Voters in all counties east of the Cascades — except Deschutes and Wasco — supported Measure 106, which would have banned state funding for abortions. Both measures were defeated by voters in Western Oregon, particularly the Portland area. Those same voters re-elected Democratic Gov. Kate Brown. East of the Cascades, only two counties — guess which ones? — gave Brown’s Republican opponent, Rep. Knute Buehler of Bend, less than 60 percent of their votes.
Yet Oregonians — and Central Oregonians — are less polarized than the picture painted by their red-and-blue voting patterns. The nonpartisan and nonprofit organization I direct, PolicyInteractive Research, has found that majorities of Oregonians throughout the state share significant degrees of agreement on a number of vital issues, notably climate change and health care.
PolicyInteractive conducts public opinion polls in Oregon and other states. We began this work by building upon the Pew Research Center’s national polling. Pew sorted Americans into eight political categories, ranging from Solid Liberals to Core Conservatives.
Using Pew’s 12 ideological defining questions we found that only 30 percent of Oregonians hold views that place them solidly in liberal and conservative categories. The other 70 percent are in the six categories in between. PolicyInteractive then expanded Pew’s questions to 25 pairs of statements covering topics germane to Oregon’s current events. Respondents were polarized on just six of the 25 paired choices; 17 pairs showed moderate to strong agreement, fully 10 of strong agreement.

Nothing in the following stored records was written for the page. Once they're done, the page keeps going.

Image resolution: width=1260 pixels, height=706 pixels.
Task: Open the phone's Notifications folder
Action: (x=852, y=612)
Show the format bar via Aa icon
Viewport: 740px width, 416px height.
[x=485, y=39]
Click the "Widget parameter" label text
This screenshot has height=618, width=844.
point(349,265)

On a spectrum of blue to red, we found 64 percent of the active voters reside between the categories of strong liberal and conservative. This large block of voters are a diverse mixture of conservative and liberal values, not a uniform gradation of purple. For instance, 13 percent are Opportunity Dems: liberals who value free markets and private initiative. Eleven percent are Progressive Conservatives, who see a place for government action to address some social and environmental problems, reminiscent of east-side Oregon Republican Gov. Tom McCall.
Then there are the Disaffected Dems, 13 percent, the Young Liberal Consumers, 8 percent, the Apolitical Country-First Libertarians, 9 percent, and the Market-Skeptic Rs, 12 percent, who have a dim view of large businesses. These findings indicate something more subtle than a consensus: Oregonians’ political opinions are widely varied, conflicting on some topics but converging on a surprising number of others. Legislators who can identify these points of convergence and build upon them can create state policies that win broad support and durability throughout Oregon, in red and blue districts alike.

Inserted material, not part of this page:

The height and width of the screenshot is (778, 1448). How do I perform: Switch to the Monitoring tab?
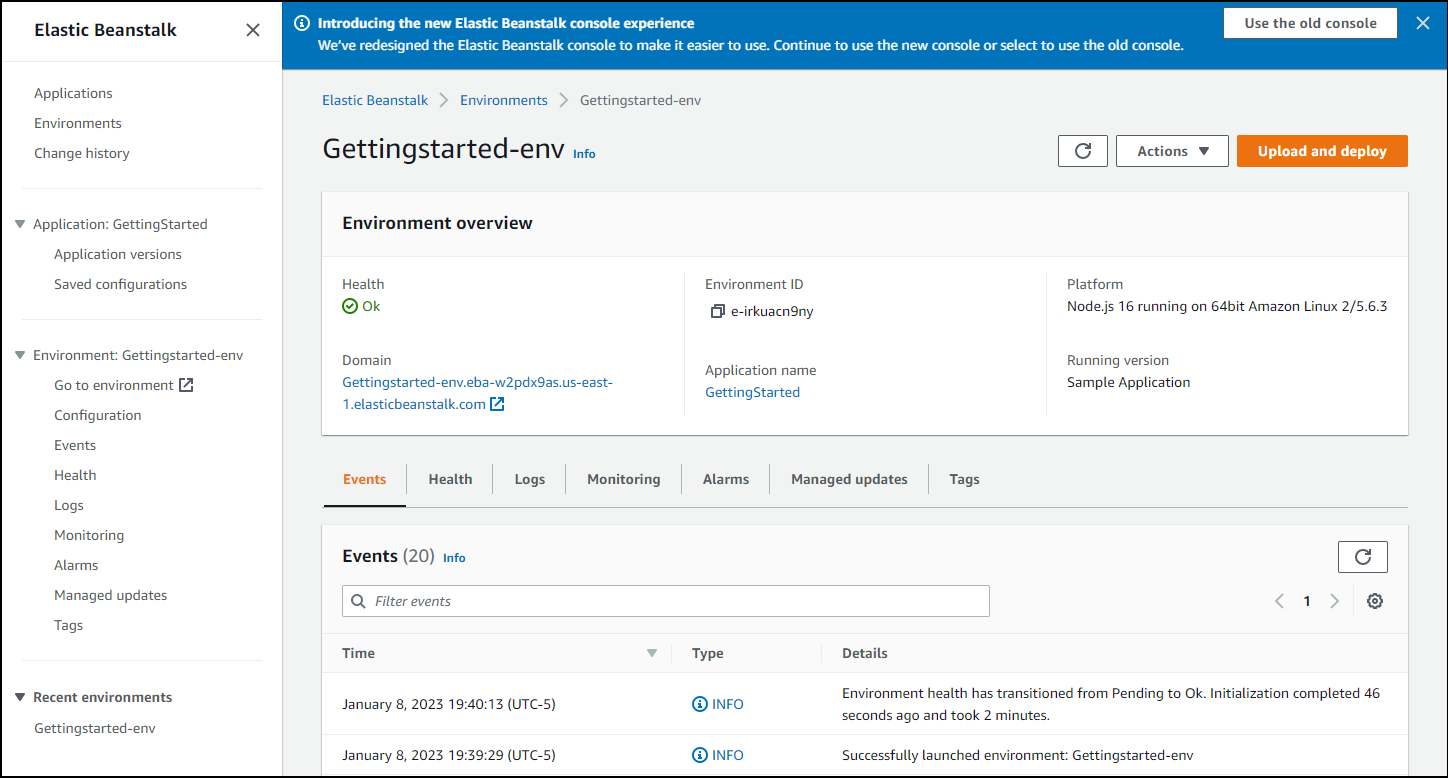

Overall, Oregonians hold diverse positions yet are far closer on most issues than polarizing influences in media or politics commonly attribute. Despite their constituents’ increasingly varied voting patterns, members of Central Oregon’s legislative delegation have an opportunity to help their colleagues on both sides of the Cascades achieve durable results.
— Tom Bowerman of Eugene is director of PolicyInteractive Research, a nonpartisan independent organization engaged in polling and public policy analysis. Jackman Wilson, an editorial writer at The Bulletin in the late 1970s, assisted in preparing this essay.